A Singapour, l’Eglise souffle ses deux cents bougies

C’est par une messe solennelle célébrée par le Monseigneur William Goh – retransmise par internet, coronavirus oblige – que l’Eglise de Singapour a donné le coup d’envoi, le 13 décembre 2020, des célébrations du jubilé commémorant le bicentenaire de son implantation dans l’archipel malais.

A l’issue de la messe pontificale, le site officiel de l’année jubilaire a été officiellement inauguré, afin de permettre aux catholiques singapouriens d’« approfondir, discerner, témoigner et célébrer leur foi » : quatre thèmes autour desquels s’articulera le calendrier des événements devant rythmer les douze prochains mois.

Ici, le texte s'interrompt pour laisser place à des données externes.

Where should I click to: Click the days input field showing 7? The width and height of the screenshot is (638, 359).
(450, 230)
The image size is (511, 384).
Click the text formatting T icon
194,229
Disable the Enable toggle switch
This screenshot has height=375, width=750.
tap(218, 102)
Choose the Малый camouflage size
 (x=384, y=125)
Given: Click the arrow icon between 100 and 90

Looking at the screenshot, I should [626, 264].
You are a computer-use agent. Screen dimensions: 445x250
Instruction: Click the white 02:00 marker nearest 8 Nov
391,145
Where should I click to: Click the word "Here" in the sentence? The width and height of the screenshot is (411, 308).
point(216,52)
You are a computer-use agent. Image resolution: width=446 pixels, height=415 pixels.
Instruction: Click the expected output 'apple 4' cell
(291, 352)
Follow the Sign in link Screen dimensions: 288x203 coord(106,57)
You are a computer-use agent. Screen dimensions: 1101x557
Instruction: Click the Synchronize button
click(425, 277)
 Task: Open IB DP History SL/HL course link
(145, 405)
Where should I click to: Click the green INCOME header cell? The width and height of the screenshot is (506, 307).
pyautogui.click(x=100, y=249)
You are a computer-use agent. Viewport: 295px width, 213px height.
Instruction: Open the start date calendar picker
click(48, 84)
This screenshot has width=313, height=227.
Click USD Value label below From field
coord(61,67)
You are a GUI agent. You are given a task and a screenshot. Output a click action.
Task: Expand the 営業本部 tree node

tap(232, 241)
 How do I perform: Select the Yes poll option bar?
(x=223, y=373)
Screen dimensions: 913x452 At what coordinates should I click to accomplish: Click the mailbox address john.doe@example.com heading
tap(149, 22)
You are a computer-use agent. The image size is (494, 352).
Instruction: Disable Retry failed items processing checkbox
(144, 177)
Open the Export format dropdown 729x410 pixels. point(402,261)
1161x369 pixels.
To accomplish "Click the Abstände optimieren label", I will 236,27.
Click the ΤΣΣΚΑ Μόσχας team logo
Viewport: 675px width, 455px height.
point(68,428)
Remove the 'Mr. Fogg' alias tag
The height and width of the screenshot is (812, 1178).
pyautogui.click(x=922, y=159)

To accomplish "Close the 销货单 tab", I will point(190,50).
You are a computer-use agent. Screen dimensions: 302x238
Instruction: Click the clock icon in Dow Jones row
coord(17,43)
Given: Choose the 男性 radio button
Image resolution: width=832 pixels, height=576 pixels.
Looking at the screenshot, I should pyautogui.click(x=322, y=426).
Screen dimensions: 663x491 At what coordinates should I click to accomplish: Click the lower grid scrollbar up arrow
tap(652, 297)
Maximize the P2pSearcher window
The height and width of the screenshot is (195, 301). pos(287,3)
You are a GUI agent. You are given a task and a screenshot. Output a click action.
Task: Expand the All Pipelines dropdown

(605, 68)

Une année où ces catholiques du bout du monde prieront « pour remercier leurs ancêtres qui ont accueilli et transmis la foi à Singapour et réfléchiront sur les défis d’aujourd’hui ».

Le sommet de l’année jubilaire est prévu pour la semaine du 4 au 11 décembre 2021, dans plusieurs sites catholiques importants de Singapour dont la cathédrale du Bon Pasteur, l’église des Saints-Pierre-et-Paul, et l’église Saint-Joseph. Le 11 décembre, des messes de clôture seront célébrées simultanément dans les trente-deux paroisses que compte l’archidiocèse.

Les fondements de l’Eglise catholique à Singapour ont été posés le 11 décembre 1821, avec l’arrivée sur l’île de Mgr Laurent Marie Joseph Imbert (1796-1839), religieux français des Missions étrangères de Paris (MEP), qui devait subir quelques années plus tard le martyre sur la terre coréenne, en 1839.

En fait, une première évangélisation de Singapour avait déjà eu lieu au XVIe siècle, lorsque des missionnaires portugais – suivis par l’illustre saint François Xavier – sont parvenus à pénétrer l’archipel malais. Un diocèse fut même fondé à Malacca.

Mais tous ces efforts apostoliques furent presque réduits à néant avec l’arrivée des Hollandais. De confession calviniste, ceux-ci ne mirent pas longtemps avant de déclarer le catholicisme hors-la-loi, contraignant l’évêque de Malacca à fuir.

L’Eglise catholique revient à Singapour en 1819, après le rachat de l’île par la British East India Company, qui permet l’implantation Missions étrangères de Paris : c’est là qu’intervient la belle figure de Laurent Marie Joseph Imbert.

Envoyé de France pour s’occuper des missions à Penang – en Malaisie voisine – et en Chine, le futur évêque effectue à Singapour une visite canonique pour le compte du vicaire apostolique du Siam : à l’époque, la communauté catholique locale ne compte pas plus de deux cents fidèles.

Le père Imbert préconise l’érection d’une mission permanente : celle-ci sera confiée aux soins des MEP. Singapour fut érigé en 1841 en vicariat apostolique par le pape Grégoire XVI, et devint un archidiocèse séparé de Malacca, en 1972.

Au cours de deux derniers siècles, la population catholique a connu une croissance notable : avec 157 988 baptisés, soit 2,8% de la population, Singapour est l’un des rameaux les plus prometteurs de l’Eglise en Asie du Sud-Est.

Nonobstant une société de plus en plus séduite par des modes de vie matérialistes, les données les plus récentes de l’Office statistique de Singapour montrent que le christianisme – en particulier le catholicisme – est la seule religion à connaître un véritable développement au sein de la cité-Etat.